Mag. Alexandra Hofer
ist wissenschaftliche Mitarbeiterin der STUBE.
Ingrid Fischer
Mehr als ein verlorener Karsamstag
Zum Schwund herausfordernder theologischer Motive im
Stundenbuch am Beispiel der Trauermetten
Die Reform der Tagzeitenliturgie nach dem Zweiten Vatikanischen Konzil brachte grundlegende Änderungen in Vollzug und Verständnis der Psalmen im Stundengebet. Am Beispiel der sogenannten Trauermetten reflektiert der Beitrag wesentliche Veränderungen und die damit einhergehenden inhaltlichen Verschiebungen: Die Auswahl der Psalmen und der sie deutenden Antiphonen haben in der geltenden Ordnung den „Schrei (Jesu) aus der Tiefe“ verstummen lassen; in optimistischer Heilsgewissheit wird der österliche Triumph vorweggenommen, wodurch die Identifikationsmöglichkeit mit existenziellen menschlichen Erfahrungen der Gottferne verloren ging.
Mag. DDr. Ingrid Fischer
arbeitet als Programmleiterin bei den Wiener Theologischen Kursen, AKADEMIE
am DOM. Seit 2014 ist die Liturgiewissenschaftlerin Mitglied in der Redaktion von
Heiliger Dienst.
Bettina Wellmann
„Schaut zu, wie der Herr euch
heute rettet“ (Ex 14,13)
Was fehlt, wenn die Lesung von Exodus 14 in der Osternacht fehlt?

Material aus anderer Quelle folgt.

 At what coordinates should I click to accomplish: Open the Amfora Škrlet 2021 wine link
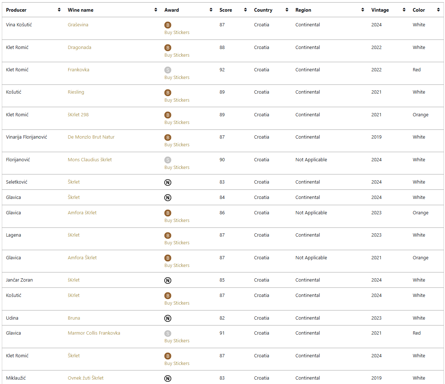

Abstract: H|D 75 (2021) 197–201
„Versuch nicht zuerst, die Bibel zu verstehen. Lass dich auf sie ein. Deine Geschichte beginnt mit ihr, wenn der Widerstand in dir gegen sie wächst.“ (Wilhelm Bruners)
Die Erzählung vom Tod der Ägypter für die Rettung Israels löst Widerstände in vielen Feiergemeinden aus. Sie deshalb nicht zu Gehör zu bringen, enthält den Feiernden etwas vor.
Dr. Bettina Wellmann
ist wissenschaftliche Mitarbeiterin beim Katholischen Bibelwerk e. V.
Detlef Hecking
Von der Bindung Isaaks in der Ostervigil
Gen 22 als Chance und Herausforderung
Abstract: H|D 75 (2021) 189–196
Der Beitrag arbeitet die Offenheit, das Ungesagte der Erzählung von der Bindung Isaaks heraus und eröffnet so eine Teilnehmer*innen-Perspektive (im Gegensatz zu einer Beobachterposition). Das mindert nicht die Unerträglichkeit des Erzählten, verbindet aber mit menschlichen Erfahrungen der Unbegreiflichkeit Gottes. In der Osternacht verkündet, trägt die Lesung in die Osterbotschaft ein, was die Evangelien mit der dreitägigen Todesnacht Jesu nur andeuten: die mit dem Tod Jesu nicht übergehbare radikale Infragestellung seiner Botschaft vom nahegekommenen Gott, der sich aber letztendlich jedesmal als Gott des
Lebens erweist.
Detlef Hecking
ist Pastoralverantwortlicher im Bistum Basel / Schweiz und Lehrbeauftragter für
Neues Testament am Religionspädagogischen Institut der Universität Luzern.
Von 2012–2021 war er Leiter der Bibelpastoralen Arbeitsstelle des Schweizerischen Kath. Bibelwerks in Zürich.